大きな騒ぎにしてほしくはなかった。一方通行ながら尚登を可愛がっていた落合の抵抗だ、それを罰することは間違いではないがそんなことはできないと思うのは陽葵の甘さか。それでも長く働いた会社を自ら辞めたということは犯した罪は判っているからだ、それに追い打ちをかける気にはなれなかった。ほんの少し傷つけられた、それもきれいに治れば終わりでいい、そう思っていた。

「ごめんなさい……こんな大事(おおごと)になるなんて、思わなくて……」

落合は消え入りそうな声で言った。

「あの……わざとでは……虫が……そうハエがいたんです、それをなんとかしようと吹きかけてしまって……表面は拭いたんですけど、まさか中まで入ってしまっていたなんて……!」
「それが君の言い訳か」

則安がため息交じりに言えば、落合は悲鳴のような声を上げ則安を上目遣いに見る。寒さも厳しくなってきた今、ハエなどいるはずがない──単なる嫌がらせだった、そのために高いファンデーションを買い殺虫剤を吹きかけ、嬉しそうに受け取る陽葵の裏でほくそ笑み満足だった。怪我をさせるつもりはまったくなかった、殺虫剤ごときでそのような怪我をするなどとは思っていなかったのだ。

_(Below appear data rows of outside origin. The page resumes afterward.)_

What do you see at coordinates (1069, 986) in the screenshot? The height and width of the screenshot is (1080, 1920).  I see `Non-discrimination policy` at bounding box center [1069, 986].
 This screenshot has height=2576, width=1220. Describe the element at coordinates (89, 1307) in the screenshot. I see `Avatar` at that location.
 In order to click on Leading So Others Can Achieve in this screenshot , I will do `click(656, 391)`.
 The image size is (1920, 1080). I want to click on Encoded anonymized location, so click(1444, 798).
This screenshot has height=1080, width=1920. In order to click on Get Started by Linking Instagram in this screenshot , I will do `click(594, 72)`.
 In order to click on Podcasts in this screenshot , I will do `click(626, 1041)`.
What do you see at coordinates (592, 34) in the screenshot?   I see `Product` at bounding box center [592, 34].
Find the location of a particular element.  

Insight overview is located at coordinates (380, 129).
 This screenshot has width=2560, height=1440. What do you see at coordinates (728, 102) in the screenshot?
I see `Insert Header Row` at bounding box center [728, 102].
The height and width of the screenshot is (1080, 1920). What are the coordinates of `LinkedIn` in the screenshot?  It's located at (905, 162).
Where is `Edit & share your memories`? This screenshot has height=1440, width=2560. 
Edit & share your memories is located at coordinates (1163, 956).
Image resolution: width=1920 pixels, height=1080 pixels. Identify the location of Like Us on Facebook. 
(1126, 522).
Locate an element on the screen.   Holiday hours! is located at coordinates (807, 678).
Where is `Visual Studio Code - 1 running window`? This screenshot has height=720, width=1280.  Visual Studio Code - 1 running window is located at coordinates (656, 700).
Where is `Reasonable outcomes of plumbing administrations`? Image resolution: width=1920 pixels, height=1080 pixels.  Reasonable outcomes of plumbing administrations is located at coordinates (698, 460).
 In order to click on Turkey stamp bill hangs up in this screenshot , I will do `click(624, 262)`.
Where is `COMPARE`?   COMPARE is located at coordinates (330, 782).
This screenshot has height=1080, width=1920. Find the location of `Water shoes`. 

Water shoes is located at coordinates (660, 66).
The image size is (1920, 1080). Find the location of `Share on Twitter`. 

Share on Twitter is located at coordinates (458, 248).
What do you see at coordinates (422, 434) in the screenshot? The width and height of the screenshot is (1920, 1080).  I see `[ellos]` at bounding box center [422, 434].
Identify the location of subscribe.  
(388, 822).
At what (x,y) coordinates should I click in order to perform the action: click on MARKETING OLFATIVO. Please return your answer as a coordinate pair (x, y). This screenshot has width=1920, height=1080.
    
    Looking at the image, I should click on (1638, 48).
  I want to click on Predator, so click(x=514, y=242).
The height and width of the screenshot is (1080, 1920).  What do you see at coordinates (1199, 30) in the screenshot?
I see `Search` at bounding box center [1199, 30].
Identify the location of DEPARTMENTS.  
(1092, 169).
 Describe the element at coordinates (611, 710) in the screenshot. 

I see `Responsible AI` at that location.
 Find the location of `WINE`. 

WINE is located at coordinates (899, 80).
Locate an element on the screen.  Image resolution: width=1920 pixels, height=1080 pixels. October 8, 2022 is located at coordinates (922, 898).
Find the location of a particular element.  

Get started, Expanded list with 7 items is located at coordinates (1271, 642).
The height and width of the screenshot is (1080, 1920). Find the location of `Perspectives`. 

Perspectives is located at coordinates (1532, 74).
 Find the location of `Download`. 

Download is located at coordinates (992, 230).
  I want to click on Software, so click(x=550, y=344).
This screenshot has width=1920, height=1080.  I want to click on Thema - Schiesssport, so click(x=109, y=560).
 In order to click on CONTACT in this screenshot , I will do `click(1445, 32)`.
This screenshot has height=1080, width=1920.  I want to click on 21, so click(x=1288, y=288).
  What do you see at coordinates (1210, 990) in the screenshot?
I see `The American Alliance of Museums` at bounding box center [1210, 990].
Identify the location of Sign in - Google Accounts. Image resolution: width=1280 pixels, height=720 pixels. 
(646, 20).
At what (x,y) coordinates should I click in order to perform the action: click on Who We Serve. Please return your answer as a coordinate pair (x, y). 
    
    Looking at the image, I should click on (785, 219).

「お詫びを……藤田さんに、きちんとお詫びをしたいです……! 治療費とか……」

せめてもの贖罪にと申し出るが、則安の返事は冷たかった。

「金は不要だ。そしてどんな理由であれ陽葵さんと二人きりで会わせる気はない、尚登も一緒なら、こちらに来させていいか」

そんな言葉に落合は慌てて首を横に振る。尚登を自分の息子だと吹聴していたのは比喩ではない、本当にそう思い大事にしてきた、その尚登に冷たい目で見られるのは嫌だった。

「……ご足労、いただくわけには……」

そう言い訳すれば、則安は気持ちは伝えておくと言葉を添えた。

「君には失望した、いや、期待しすぎた私が悪いのか」

則安の言葉が心をえぐる。

「つい先日まであれほど社のために働いていてくれたのに。手の平を返した途端、なぜ一番縁遠い陽葵さんをターゲットにしたのか。振られた腹いせだというなら仁志だろう、仁志を奪った仕返しなら希美さんだ、なぜ一番弱い立場の陽葵さんだったのか──本当に残念だよ。罪に問わないという陽葵さんに感謝しなさい」

落合は涙ながらにすみません、申し訳ありませんと繰り返した。それを聞きながら則安は邪魔をしたと挨拶をして踵を返す。
実際のところ、検査結果が出たところで落合を罪に問うことは難しいだろうと考えている。一番は受け渡しの現場を押さえていない点だ。同じ成分の殺虫剤が落合の家にあったところで、その殺虫剤がいつファンデーションに付着したのかが判らないのだ。

やれやれと則安は眉間を指で挟み揉んだ。本当に軽症で済んでよかった、これで命を脅かすようなことをしでかしていれば取り返しがつかなかった。私怨で警察を巻き込む事件になるなどあってはならない。
今更ながら落合の処遇はやはり間違っていたのかと後悔した、もっと早く打つ手があったのだろうか。